Abstract
Recent studies have shown that N6-methyladenosine (m6A) methylation, one of the most prevalent epigenetic modifications, is involved in diabetes mellitus. However, whether m6A regulates diabetic vascular endothelium injury is still elusive. Present research aimed to investigate the regulation and mechanism of m6A on vascular endothelium injury. Upregulation of METTL3 was observed in the high glucose (HG)-induced human umbilical vein endothelial cells (HUVECs), following with the upregulation of m6A methylation level. Functionally, METTL3 silencing repressed the apoptosis and recovered the proliferation of HUVECs disposed by HG. Moreover, HG exposure upregulated the expression of suppressor of cytokine signaling3 (SOCS3). Mechanistically, METTL3 targeted the m6A site on SOCS3 mRNA, which positively regulated the mRNA stability of SOCS3. In conclusion, METTL3 silencing attenuated the HG-induced vascular endothelium cells injury via promoting SOCS3 stability. In conclusion, this research expands the understanding of m6A on vasculopathy in diabetes mellitus and provides a potential strategy for the protection of vascular endothelial injury.
Keywords: N6-methyladenosine, HUVECs, High glucose, METTL3, SOCS3
1. Introduction
In the pathophysiology of diabetes mellitus, hyperglycemia could lead to a series of pathophysiological changes that impair vascular endothelial function [1,2]. These vascular damages might ultimately lead to atherosclerosis or contribute to other cardiovascular events [3]. Endothelial dysfunction frequently occurs in type 2 diabetes [4]. Metabolic imbalance caused by hyperglycemia and other factors (e.g. insulin deficiency, dyslipidemia and other confounding factors) has a negative vascular effect, resulting in endothelial permeability increasing, impaired vasodilation, impaired vascular compliance.
Recent studies have revealed the function of N6-methyladenosine (m6A) modification in pathophysiology, including cardiovascular and cerebrovascular diseases [5,6]. For instance, m6A methyltransferase Mettl3 was observed to be increased in vivo and in vitro, and significantly hypermethylated and downregulated mRNAs were discovered by MeRIP-seq and RNA-seq [7]. In atherosclerosis, METTL3 is highly expressed and silencing of METTL3 alleviates the atherosclerosis progression and stabilizes the atherosclerosis plaques in mice, which facilitates the phenotypic transformation of vascular smooth muscle cells [8]. Thus, the potential functions of m6A modification are of more and more research significance.
In the pathophysiological process of diabetes mellitus and diabetic complications, the function of m6A become more and more important.
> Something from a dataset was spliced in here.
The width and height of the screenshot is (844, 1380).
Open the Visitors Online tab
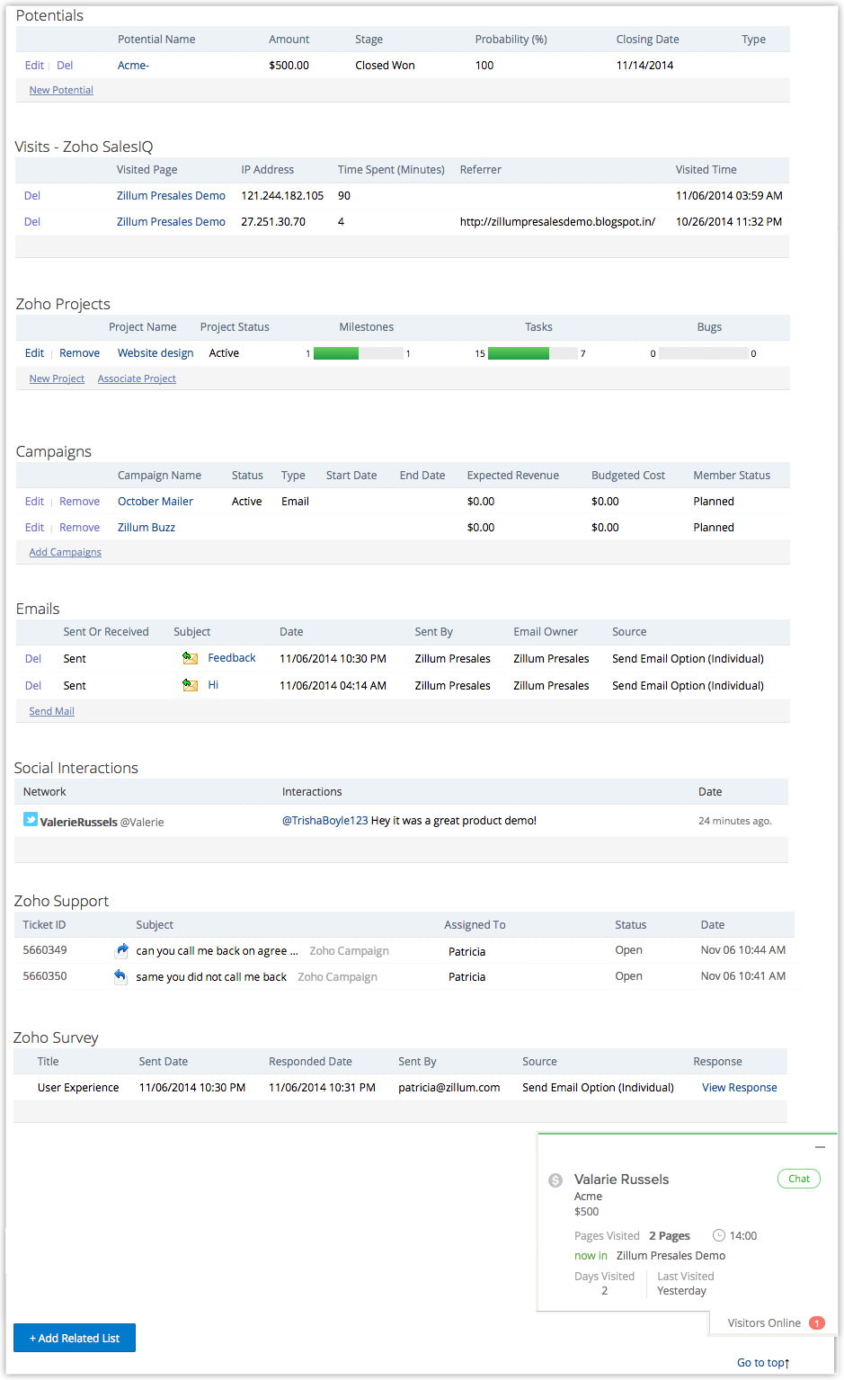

For example, in high glucose-stimulated podocytes and STZ-induced diabetic mice, METTL3 modulates Notch signaling via TIMP2 m6A modification in IGF2BP2-dependent manner and exerts pro-apoptotic and pro-inflammatory effects [9]. Moreover, in high glucose-induced human renal glomerular endothelial cells, METTL14 is highly expressed and its overexpression increased TNF-α, IL-6 and ROS levels and apoptosis [10]. Thus, the functions of m6A on diabetic endothelial cells injury have great research value.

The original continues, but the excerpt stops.